▶ Yönergeler:
[1] Müzisyen biyografileri metnine göre Rocketman (2019), Elton John'un kariyerini neye dönüştürdü?
[2] Müzisyen biyografileri metnindeki "Bu filmden hareketle" diye başlayan paragrafı ana bilgileri koruyarak maddeler hâlinde yeniden yazın.

··· Kaynak Metin

MÜZİSYEN BİYOGRAFİLERİNE BAKIŞ

Bu filmden hareketle müzisyen biyografilerine göz atmak istedim. Malum, son yıllarda bu tür filmlere sıkça rastlıyoruz. Örneğin Bohemian Rhapsody (2018), Freddie Mercury’nin sahne üzerindeki karizmasını değil, perde arkasındaki yalnızlığını da gözler önüne serdi. Rami Malek’in performansı kadar filmin global gişe başarısı da dikkat çekiciydi. Onu takip eden Rocketman (2019), Elton John’un şatafatlı kariyerini bir fantezi müzikale dönüştürdü. Taron Egerton’ın Elton’a dönüşümü kadar, filmde gerçeklik ve hayal arasındaki geçişler, biyografik anlatıya yeni bir soluk getirdi.

······
··· Liste

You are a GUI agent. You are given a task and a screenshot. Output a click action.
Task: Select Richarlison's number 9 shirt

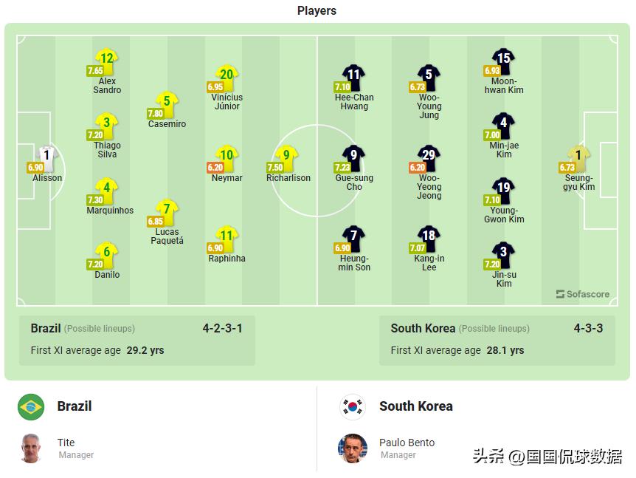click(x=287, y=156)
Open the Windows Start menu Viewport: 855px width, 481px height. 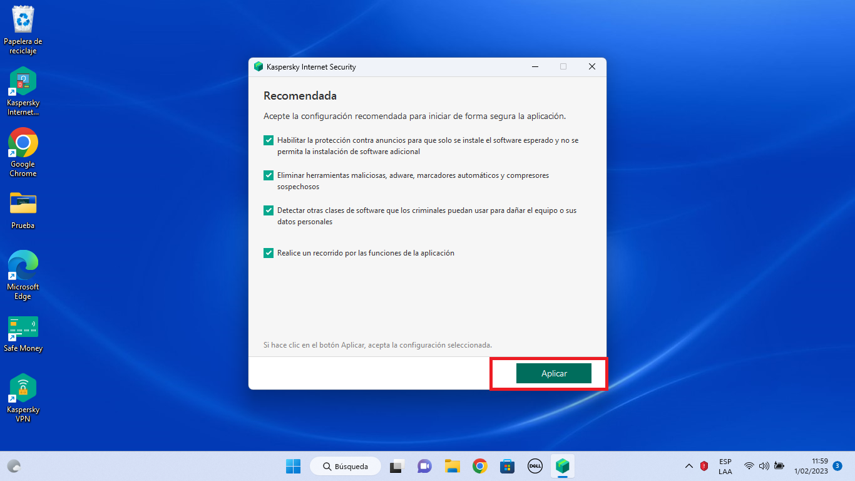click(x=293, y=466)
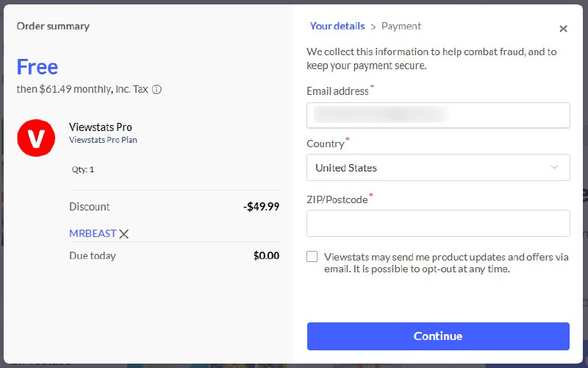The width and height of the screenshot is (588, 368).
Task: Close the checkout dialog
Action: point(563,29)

······
··· Liste

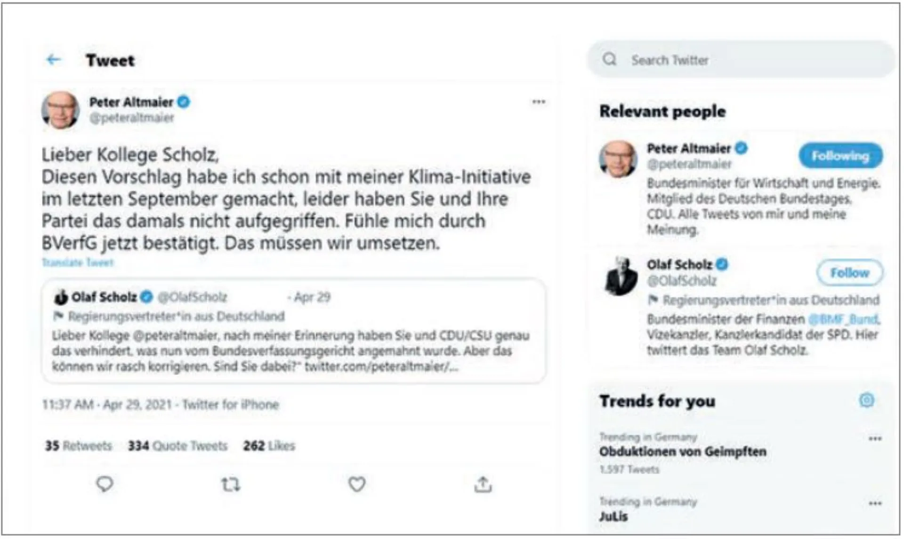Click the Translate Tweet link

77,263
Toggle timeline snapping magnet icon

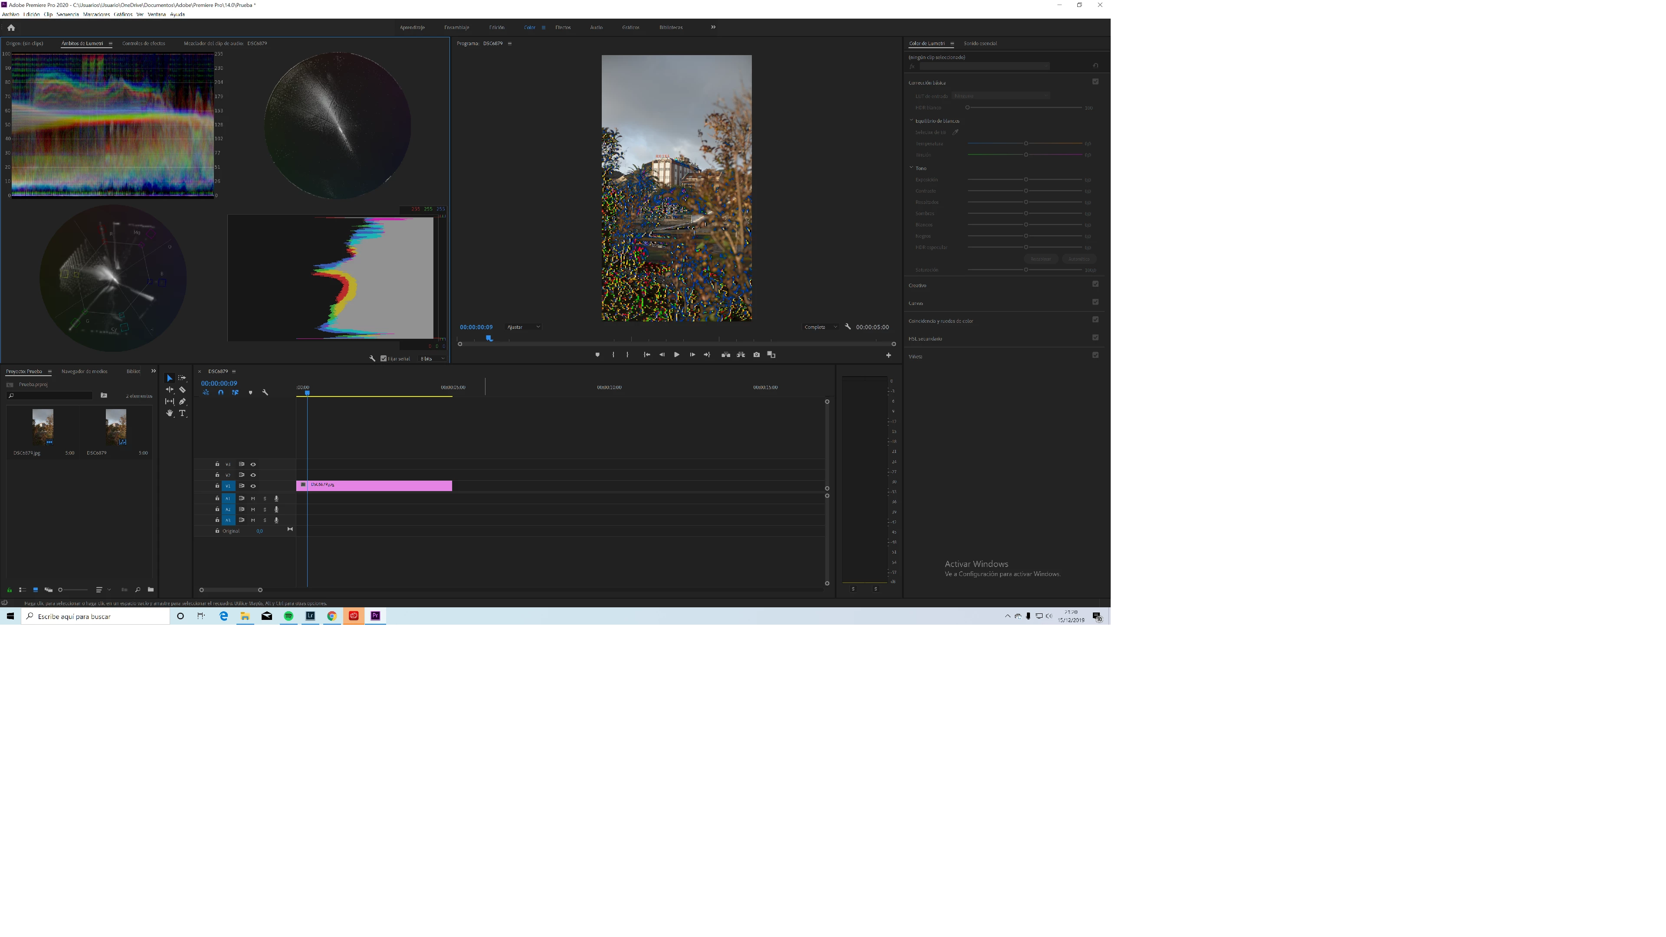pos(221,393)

······

▶ Alıştırma Cevapları:
[1] Bir fantezi müzikale.

[2]
- Son yıllarda müzisyen biyografisi filmlerine sıkça rastlanıyor.
- Bohemian Rhapsody (2018), Freddie Mercury'nin perde arkasındaki yalnızlığını da gözler önüne serdi.
- Bu filmde Rami Malek'in performansı ve filmin global gişe başarısı dikkat çekti.
- Rocketman (2019), Elton John'un şatafatlı kariyerini bir fantezi müzikale dönüştürdü.
- Taron Egerton'ın Elton'a dönüşümü ve filmdeki gerçeklik ile hayal arasındaki geçişler biyografik anlatıya yeni bir soluk getirdi.